PROBLEM DESCRIPTION
Please output each entry exactly as it appears.

(Stored records)
"""

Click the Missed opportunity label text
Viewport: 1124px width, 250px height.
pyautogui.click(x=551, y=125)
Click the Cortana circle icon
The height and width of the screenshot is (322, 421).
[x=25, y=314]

"""

EXERCISE OUTPUT
Click the Missed opportunity label text
Viewport: 1124px width, 250px height.
pyautogui.click(x=551, y=125)
Click the Cortana circle icon
The height and width of the screenshot is (322, 421).
[x=25, y=314]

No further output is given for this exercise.